• [AVAILABLE RECORDS]
Segment Open

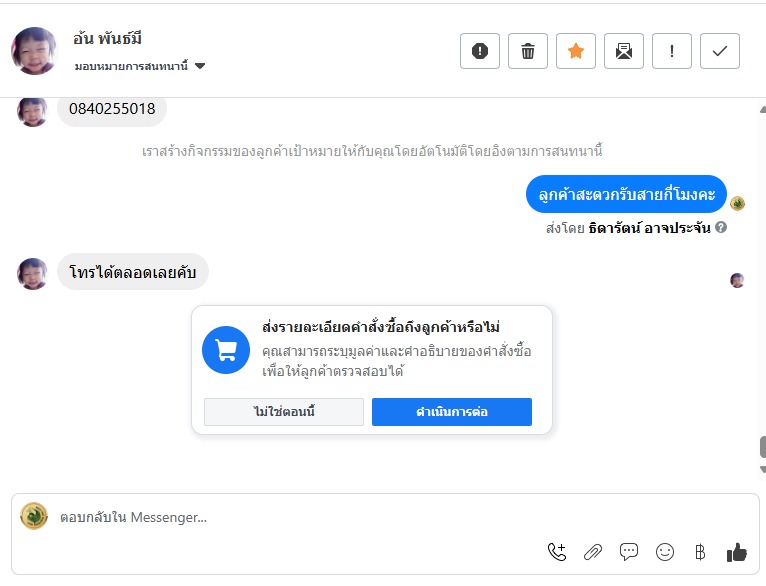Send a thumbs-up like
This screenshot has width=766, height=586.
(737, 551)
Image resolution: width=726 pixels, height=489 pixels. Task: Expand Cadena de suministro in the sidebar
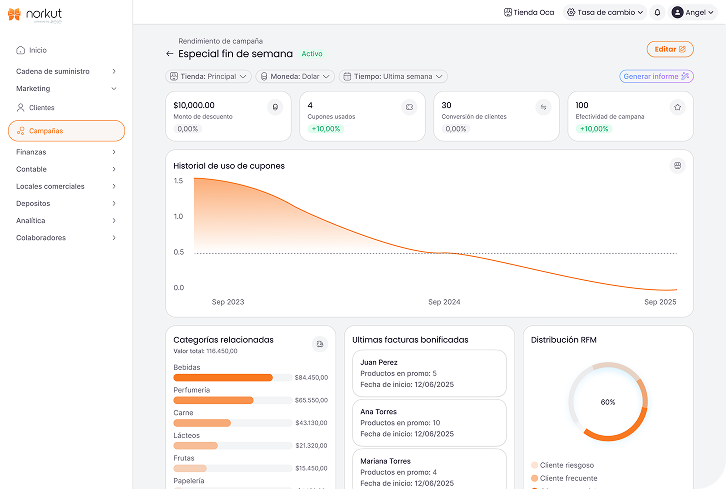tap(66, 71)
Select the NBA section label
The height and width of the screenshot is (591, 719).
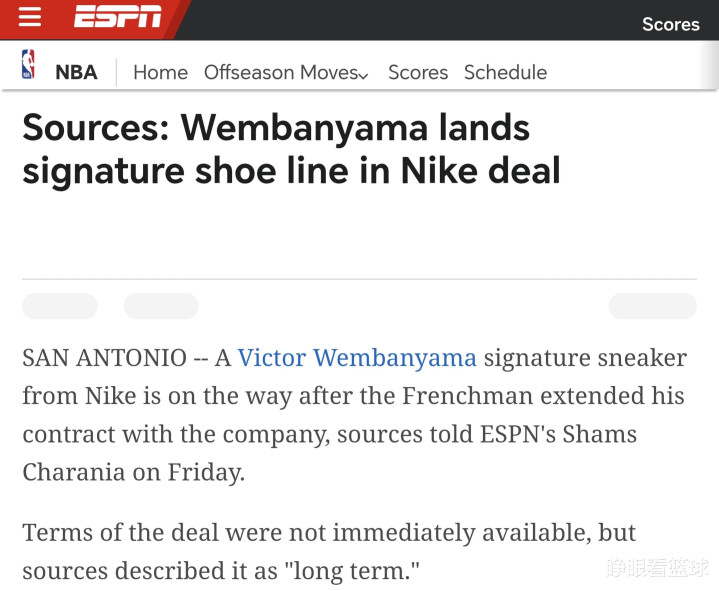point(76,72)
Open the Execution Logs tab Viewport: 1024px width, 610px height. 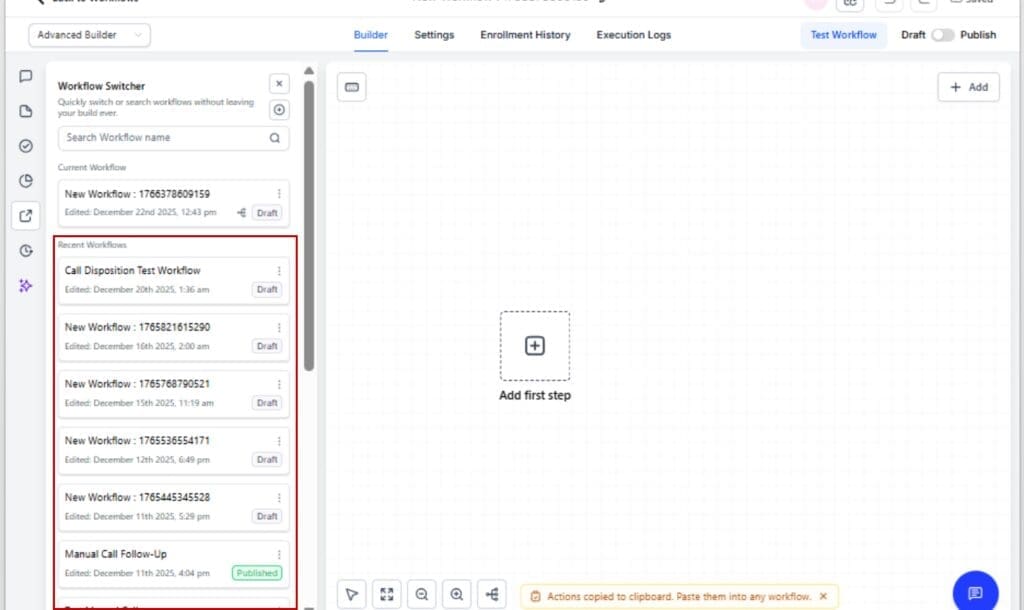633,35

Segment Closed
Segment Open

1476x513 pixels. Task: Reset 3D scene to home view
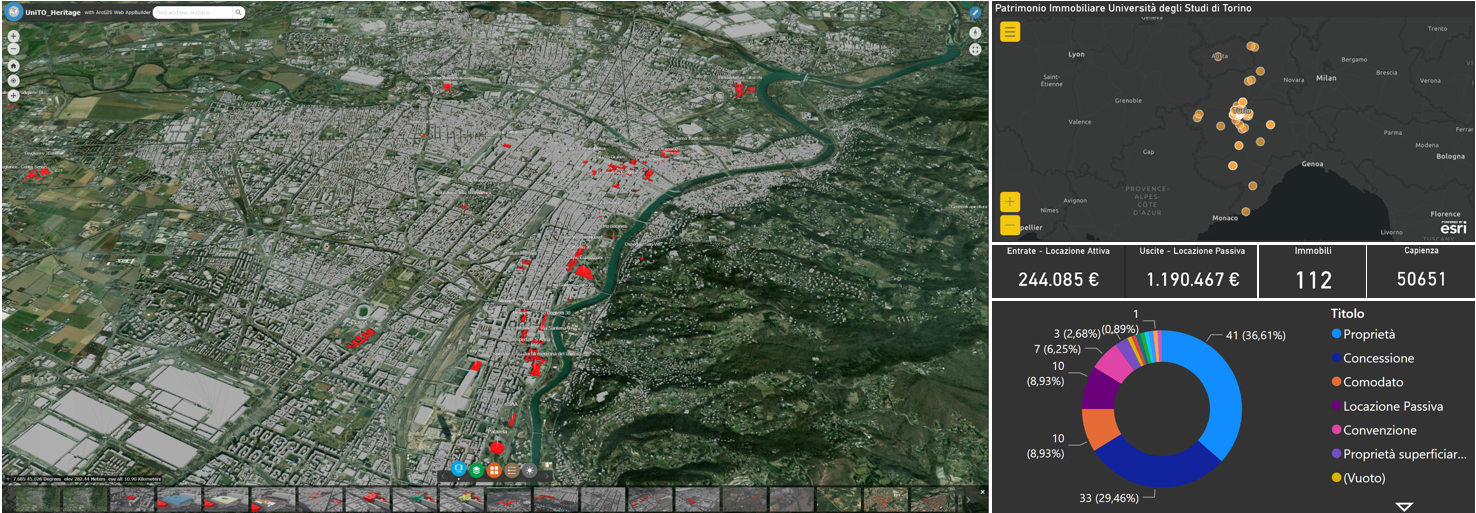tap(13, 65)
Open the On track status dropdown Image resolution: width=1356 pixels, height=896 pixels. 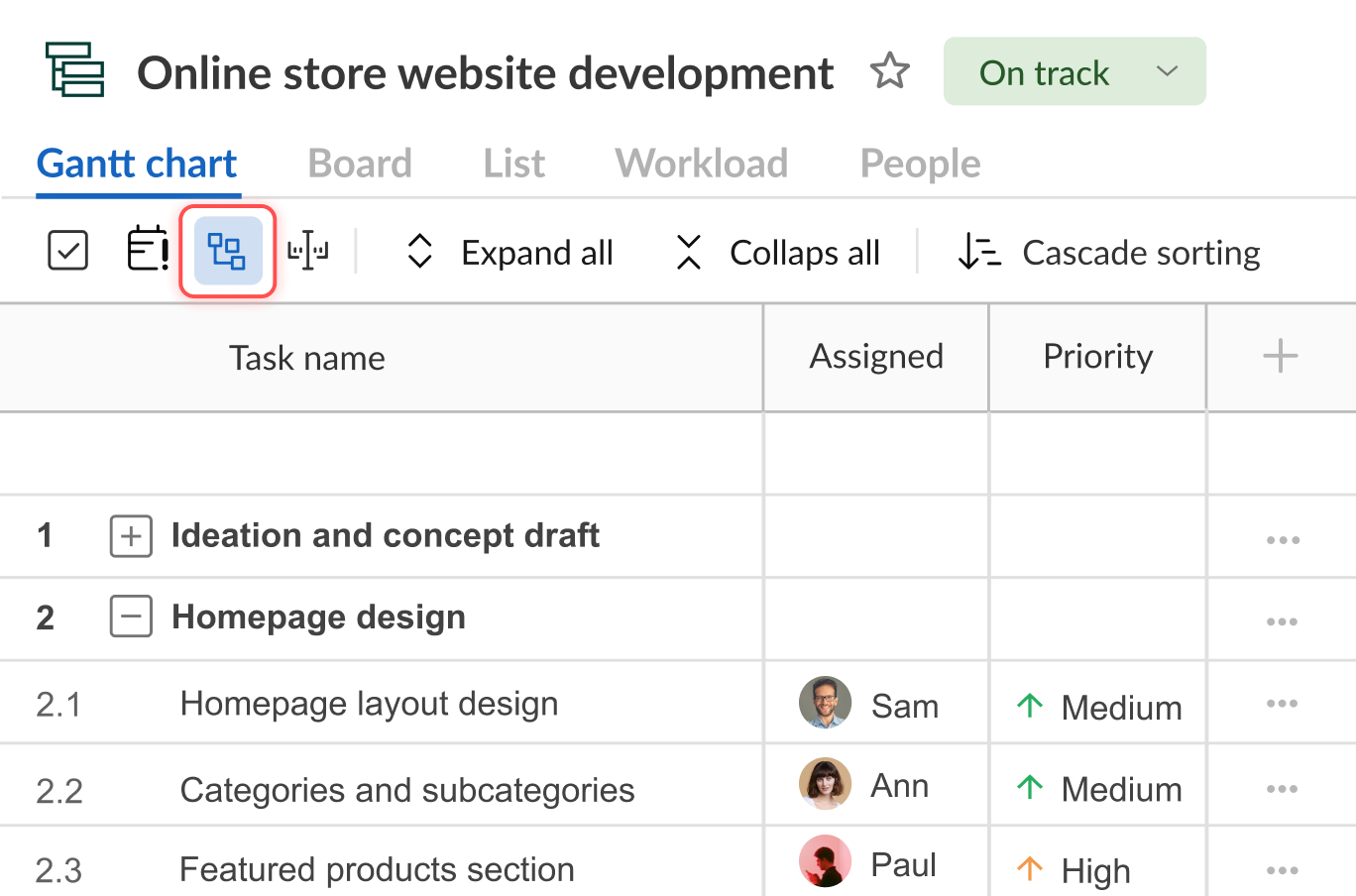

Segment Closed
Segment Open

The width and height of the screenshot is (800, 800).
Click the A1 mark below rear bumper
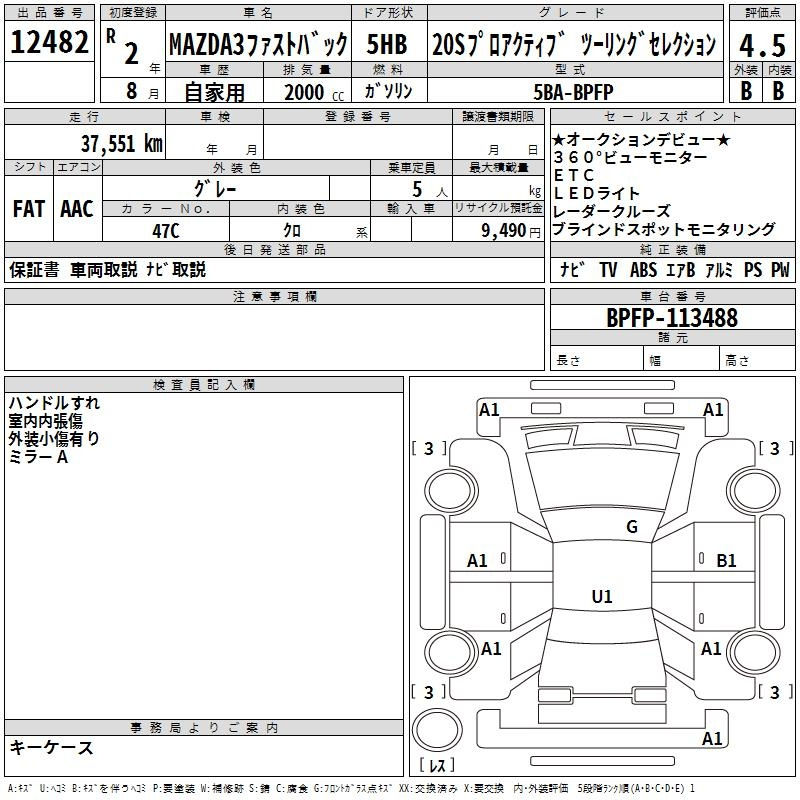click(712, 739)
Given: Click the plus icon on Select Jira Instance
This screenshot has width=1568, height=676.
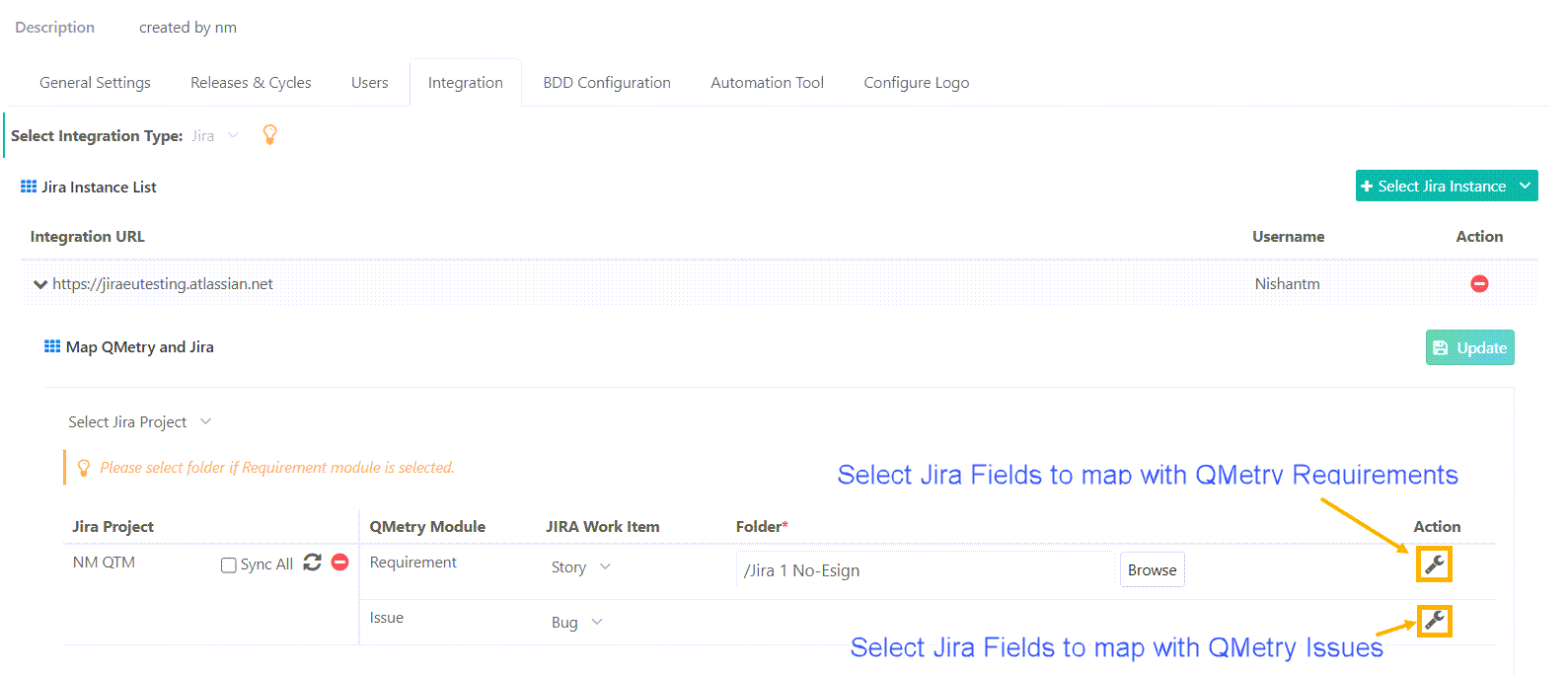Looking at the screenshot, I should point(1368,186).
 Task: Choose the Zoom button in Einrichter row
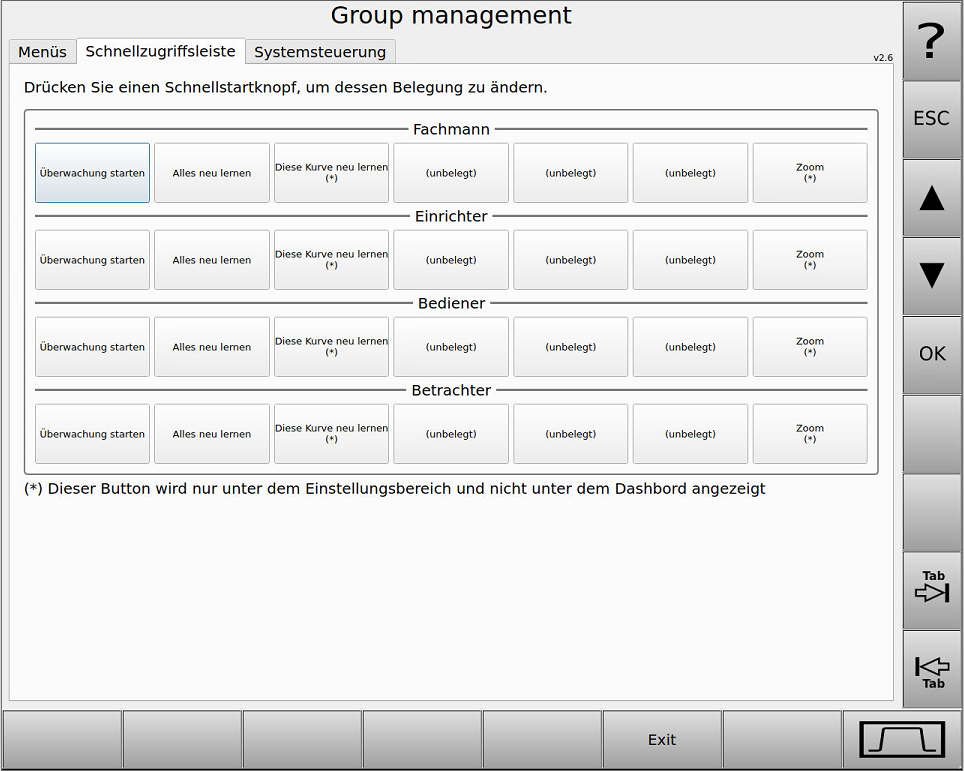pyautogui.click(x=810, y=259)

Segment Closed

In the entries above, find the line with "1476x513 pixels. Task: Reset" and the line with "Open the On". Return exactly those lines and all the ones between them, pictures excluded.

1476x513 pixels. Task: Reset 3D scene to home view
tap(13, 65)
Open the On track status dropdown Image resolution: width=1356 pixels, height=896 pixels. 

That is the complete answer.